Thank you for reading, and have a great day

Cursed Gift

Why do I not feel happy for them, if they are filled with joy?

I can only think that it’s because I wanted that selfish pleasure to be mine.

I won’t lie to myself, I owe myself that much.

 

Some things will never change, my insufferable yet beautiful passion one of them.

The goosebumps run down my arms and I shiver with the thought of you.

But you are not mine to hold, not mine to lose anymore.

It’s only now that I realize, your joy was my bliss only when your world was mine.

Crumpling, no longer resolute, never resolute with you, without you.

To look inward and face the truth, it’s not really love for you, is it?

How can I love you, if it’s just for the high it gives me?

That must be the truth they see in me, the soul behind the shell;

The me I didn’t know was there.

 

This love isn’t killing me…the struggle inside is.

Can’t let you go, not strong enough; can’t win your heart, not good enough.

They were all right, I am alone…I cut myself off, even as I reached out.

It didn’t have to be this way, but I brought it about.

I won’t lie to myself…I’ve made a grand mess of things.

Tell me I’m immature, that I’m delusional, that I’m dramatic…

That the storm will pass, that it will be nothing years from now.

I know you’re right. We’re specks of dust in a stream of time.

But it means everything to me.
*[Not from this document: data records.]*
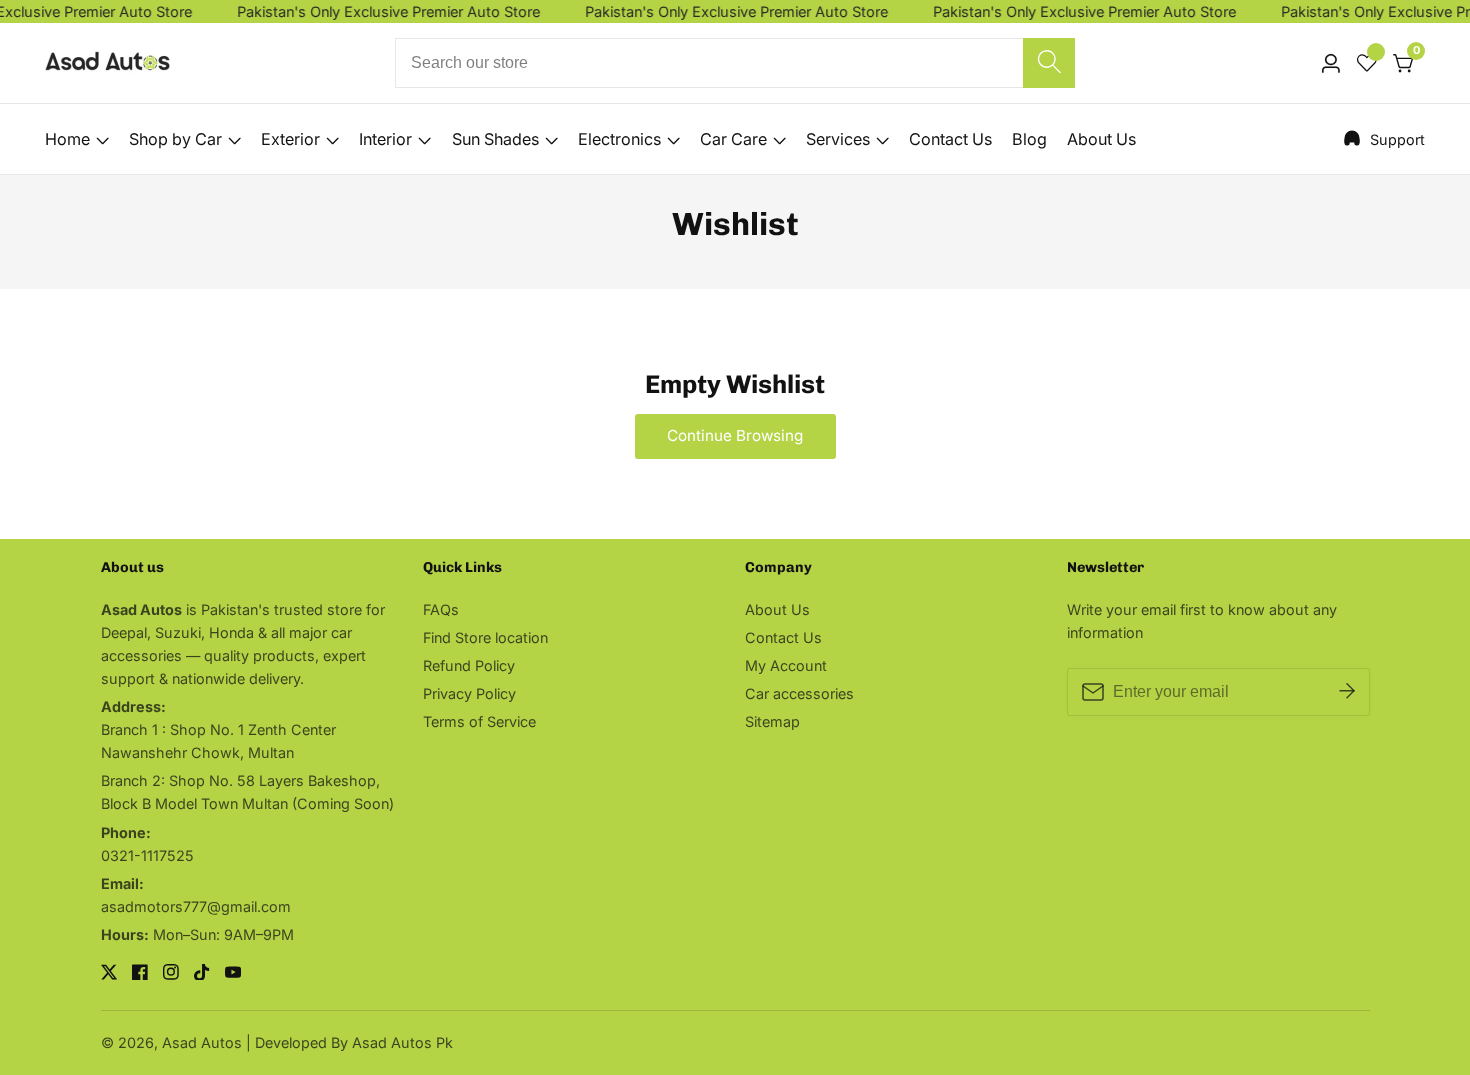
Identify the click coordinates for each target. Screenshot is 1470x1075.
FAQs (441, 609)
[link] (1384, 139)
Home (67, 139)
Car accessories (799, 693)
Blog (1029, 139)
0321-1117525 (147, 855)
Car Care (733, 139)
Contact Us (950, 139)
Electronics (619, 139)
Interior (385, 139)
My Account (786, 665)
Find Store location (485, 637)
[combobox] (735, 63)
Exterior (290, 139)
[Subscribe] (1347, 692)
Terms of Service (479, 721)
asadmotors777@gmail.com (196, 906)
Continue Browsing (735, 435)
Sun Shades (495, 139)
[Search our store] (1049, 63)
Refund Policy (469, 665)
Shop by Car (175, 139)
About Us (1101, 139)
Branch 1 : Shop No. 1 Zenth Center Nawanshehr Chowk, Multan (218, 741)
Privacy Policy (469, 693)
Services (838, 139)
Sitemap (772, 721)
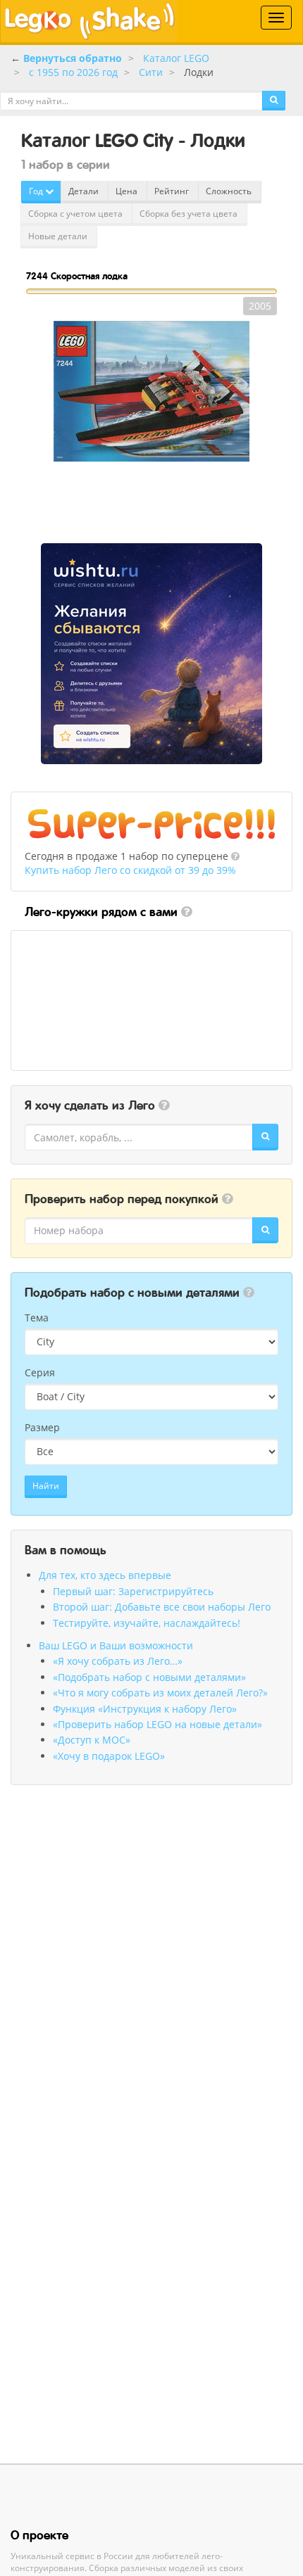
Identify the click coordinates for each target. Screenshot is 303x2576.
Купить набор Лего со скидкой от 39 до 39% (130, 870)
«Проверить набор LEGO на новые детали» (157, 1724)
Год (37, 191)
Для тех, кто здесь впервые (105, 1575)
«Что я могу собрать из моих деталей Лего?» (160, 1692)
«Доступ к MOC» (91, 1739)
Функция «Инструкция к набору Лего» (145, 1708)
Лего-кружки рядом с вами (101, 912)
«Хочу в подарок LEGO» (109, 1756)
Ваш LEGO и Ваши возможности (116, 1645)
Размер (42, 1427)
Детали (84, 191)
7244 (77, 275)
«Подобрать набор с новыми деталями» (149, 1677)
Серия (40, 1372)
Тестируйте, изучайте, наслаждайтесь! (146, 1623)
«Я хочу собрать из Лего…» (118, 1661)
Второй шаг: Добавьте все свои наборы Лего (162, 1606)
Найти (45, 1486)
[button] (235, 856)
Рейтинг (172, 191)
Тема (37, 1317)
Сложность (230, 191)
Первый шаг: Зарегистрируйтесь (133, 1591)
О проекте (39, 2535)
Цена (128, 191)
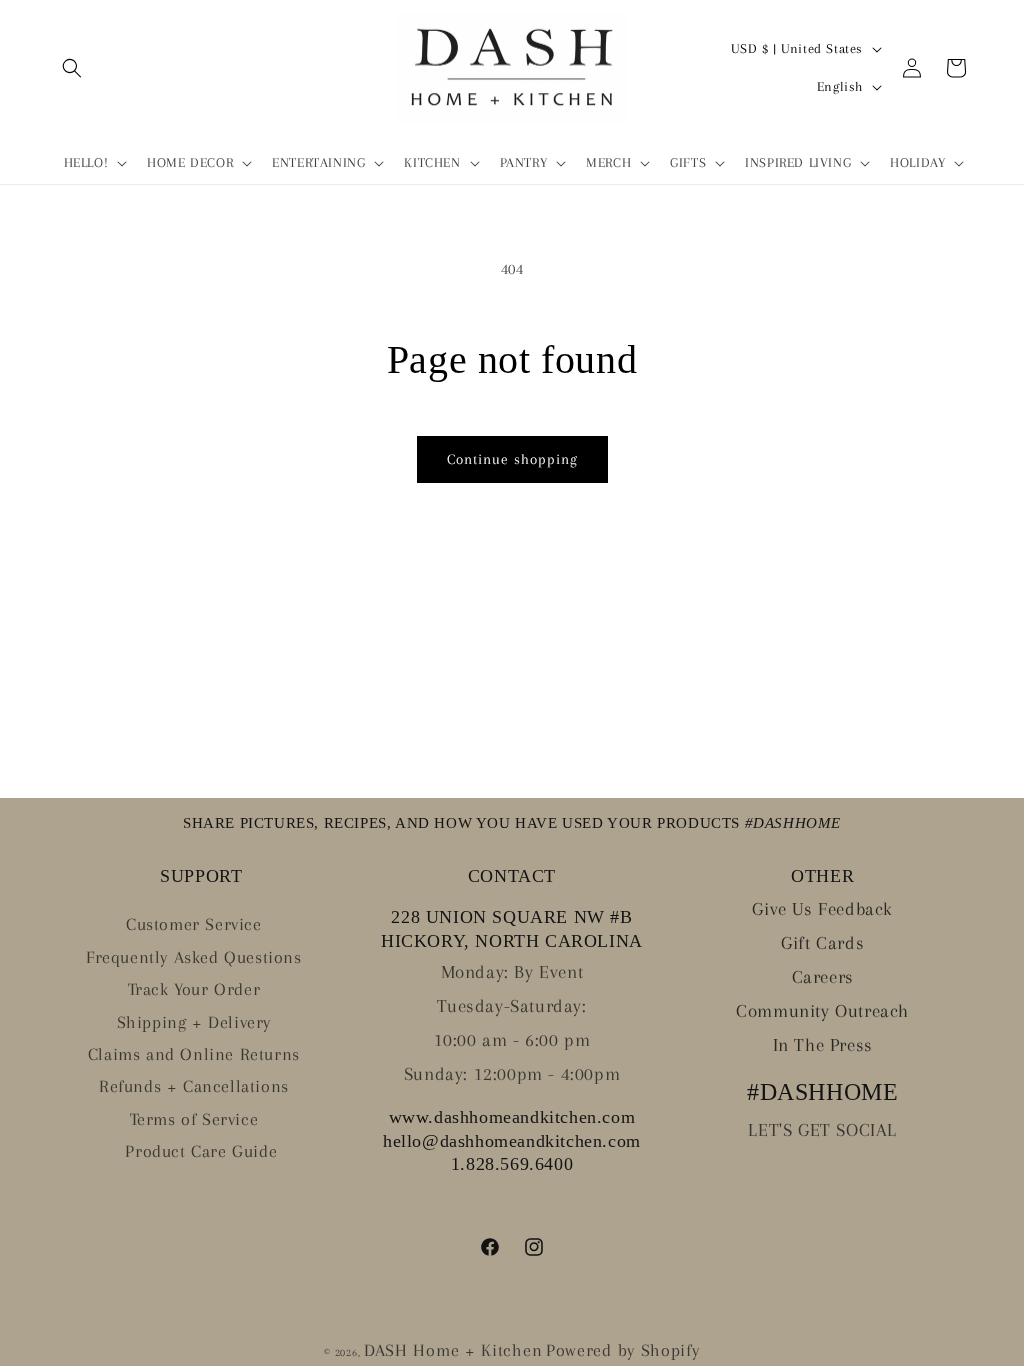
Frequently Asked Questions (194, 957)
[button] (72, 68)
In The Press (823, 1045)
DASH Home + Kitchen (453, 1350)
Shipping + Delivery (194, 1022)
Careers (823, 977)
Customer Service (194, 924)
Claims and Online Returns (194, 1054)
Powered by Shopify (623, 1350)
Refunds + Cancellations (194, 1086)
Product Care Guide (201, 1151)
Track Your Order (194, 989)
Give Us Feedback (822, 909)
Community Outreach (822, 1011)
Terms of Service (194, 1119)
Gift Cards (822, 943)
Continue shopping (512, 459)
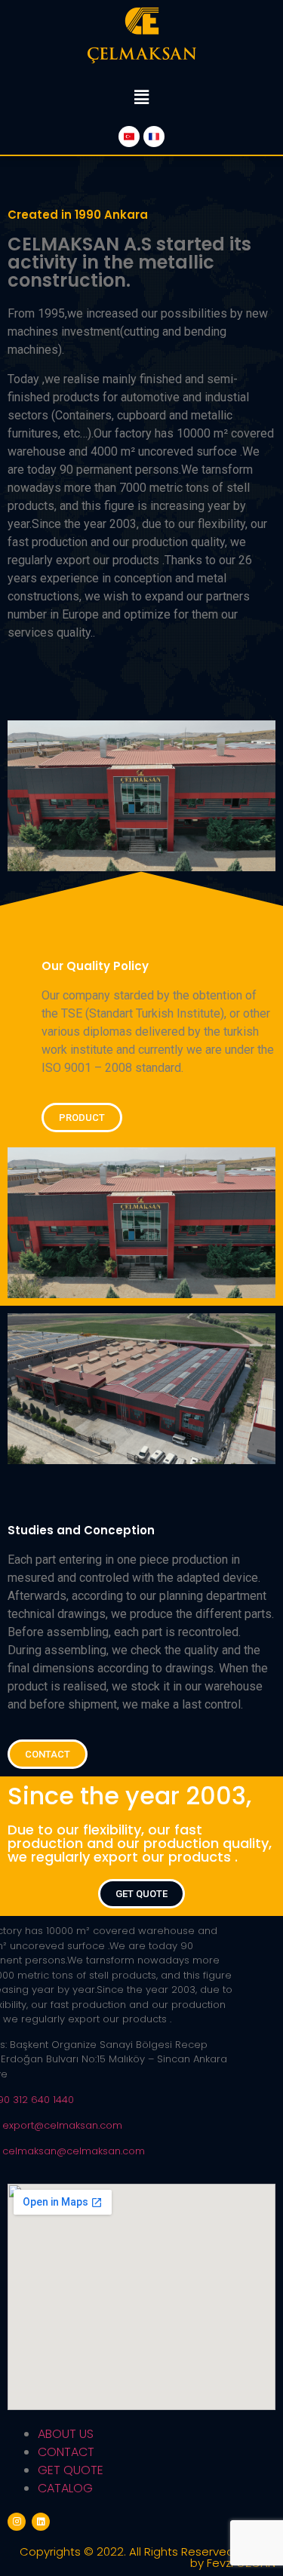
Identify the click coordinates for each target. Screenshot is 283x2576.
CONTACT (66, 2452)
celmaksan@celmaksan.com (73, 2151)
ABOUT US (66, 2433)
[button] (82, 1117)
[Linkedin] (41, 2522)
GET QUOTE (70, 2470)
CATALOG (65, 2488)
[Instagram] (17, 2522)
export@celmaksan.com (62, 2125)
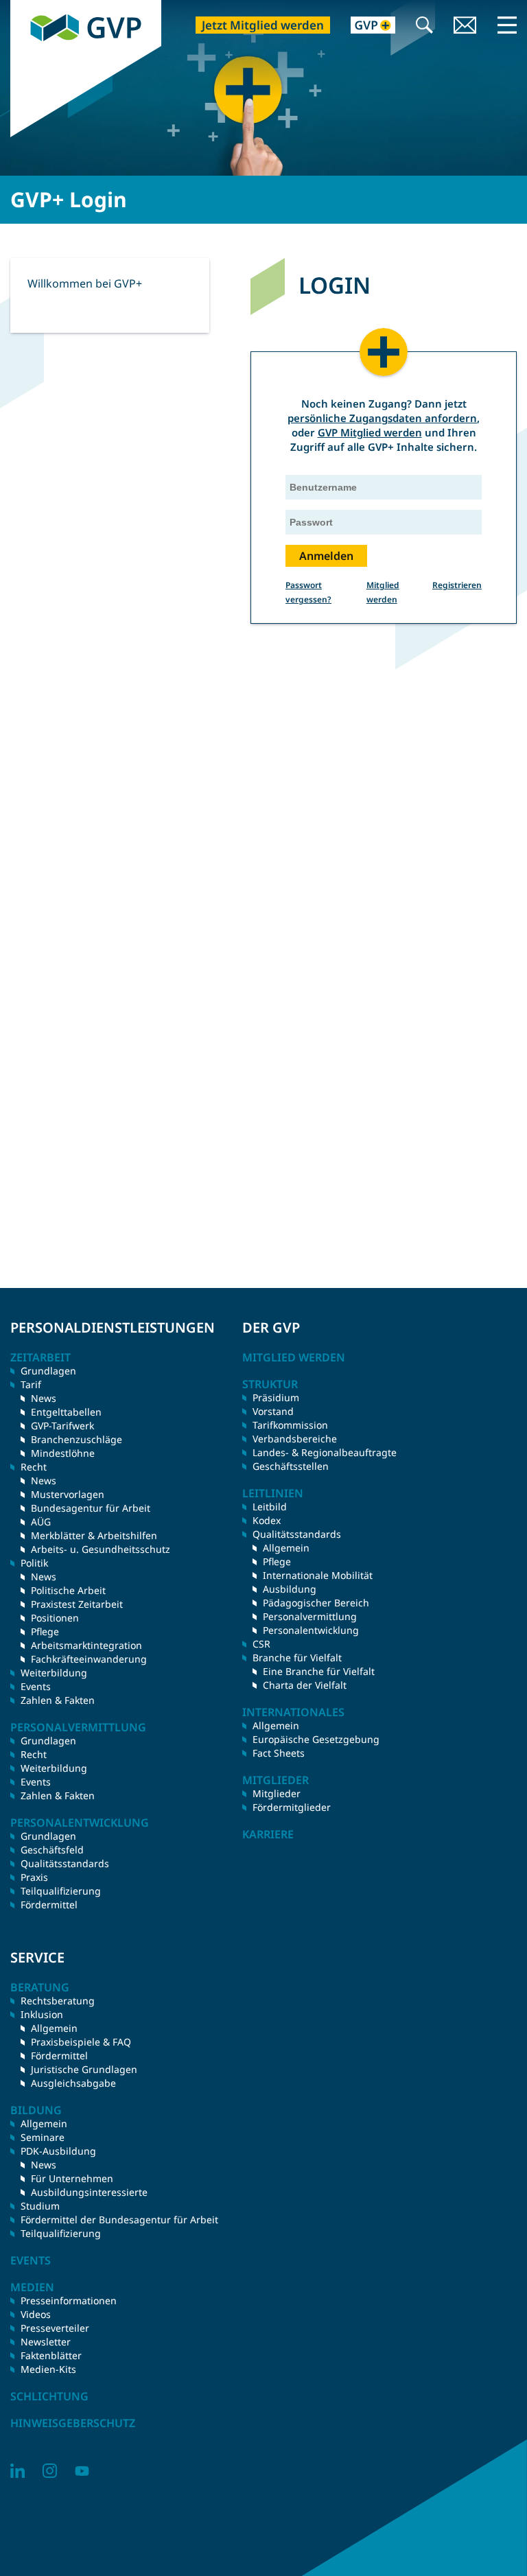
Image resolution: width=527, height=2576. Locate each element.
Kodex (267, 1520)
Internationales (293, 1712)
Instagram (50, 2470)
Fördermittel (49, 1904)
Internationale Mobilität (318, 1575)
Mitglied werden (293, 1357)
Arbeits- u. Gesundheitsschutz (100, 1549)
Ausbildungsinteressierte (89, 2192)
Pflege (45, 1631)
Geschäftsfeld (52, 1849)
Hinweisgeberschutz (72, 2423)
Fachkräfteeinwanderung (89, 1658)
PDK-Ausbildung (58, 2150)
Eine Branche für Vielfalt (319, 1671)
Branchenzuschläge (76, 1439)
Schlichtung (49, 2396)
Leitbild (270, 1506)
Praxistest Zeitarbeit (77, 1604)
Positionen (55, 1617)
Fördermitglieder (292, 1807)
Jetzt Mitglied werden (263, 25)
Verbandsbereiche (295, 1438)
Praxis (34, 1877)
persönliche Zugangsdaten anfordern (382, 418)
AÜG (41, 1521)
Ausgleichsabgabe (73, 2082)
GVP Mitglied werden (370, 432)
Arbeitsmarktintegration (86, 1645)
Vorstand (273, 1411)
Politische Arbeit (68, 1590)
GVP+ (365, 26)
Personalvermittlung (310, 1616)
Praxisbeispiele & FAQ (81, 2041)
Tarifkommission (290, 1424)
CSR (261, 1643)
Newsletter (46, 2341)
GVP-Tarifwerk (62, 1425)
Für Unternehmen (72, 2178)
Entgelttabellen (66, 1411)
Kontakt (465, 26)
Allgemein (286, 1547)
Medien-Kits (48, 2369)
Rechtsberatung (58, 2000)
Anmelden (326, 555)
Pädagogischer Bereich (316, 1602)
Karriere (268, 1834)
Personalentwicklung (311, 1630)
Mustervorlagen (67, 1494)
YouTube (82, 2470)
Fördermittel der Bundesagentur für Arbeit (119, 2219)
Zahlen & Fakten (58, 1700)
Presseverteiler (55, 2327)
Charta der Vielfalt (305, 1684)
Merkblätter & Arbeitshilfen (94, 1535)
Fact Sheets (279, 1752)
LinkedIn (17, 2470)
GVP (20, 7)
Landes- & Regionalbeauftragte (325, 1452)
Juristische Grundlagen (84, 2069)
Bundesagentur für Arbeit (90, 1507)
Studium (40, 2205)
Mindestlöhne (63, 1453)
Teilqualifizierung (61, 1890)
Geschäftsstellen (291, 1466)
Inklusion (42, 2014)
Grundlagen (48, 1370)
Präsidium (276, 1397)
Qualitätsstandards (65, 1863)
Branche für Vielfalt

What you gave me, was happiness.

 

 

Thanks for reading, and have a great day

Sleep

It’s 12:30

Labs, projects, homework oh my

I need to write a paper, I shouldn’t have waited on

Still feel sore from track practice, and I feel like I could die

Be up all night long, till the dusk gives way to dawn

This suffering self-inflicted, why?

Procrastination

What even, all these years still here?

Took it out, cast it aside, forbade it to ever return

But it came back like like a hidden danger invisible but near

Dreams and hopes to work for, move towards, yearn

No more pain to feel, not even fear

Just fatigue

 

Sleep.

 

 

This is the kind of stuff my mind creates at 1 in the morning. Forgive me, I’ve been busy and it’s been difficult to create novel, and heartfelt work. This one is a pattern, rhyming but also shape? It’s a little rough, but it conveys my point.

 

Thx for reading, have a great day

Silence

“What do you want?”, I ask

A blank stare meets my gaze

Looking into those eyes, I see a glimmer of hope and curiosity

The crinkle of a smile reaches his lips

Then it’s gone

 

“Who are you?”, I ask

A flash of worry streaks across

Looking into his eyes, I see worry, fear even

A shiver passes through

Then stillness

 

“What are your dreams?”

A feeling of confidence sweeps over

Looking into those eyes, I feel worry, loss

Drive but no direction

Then nothing

 

“Why?”

A fissure in my conscience

Looking in the mirror, I feel broken

I don’t know

Then deafening silence

 

 

Thanks for reading, and have a great day.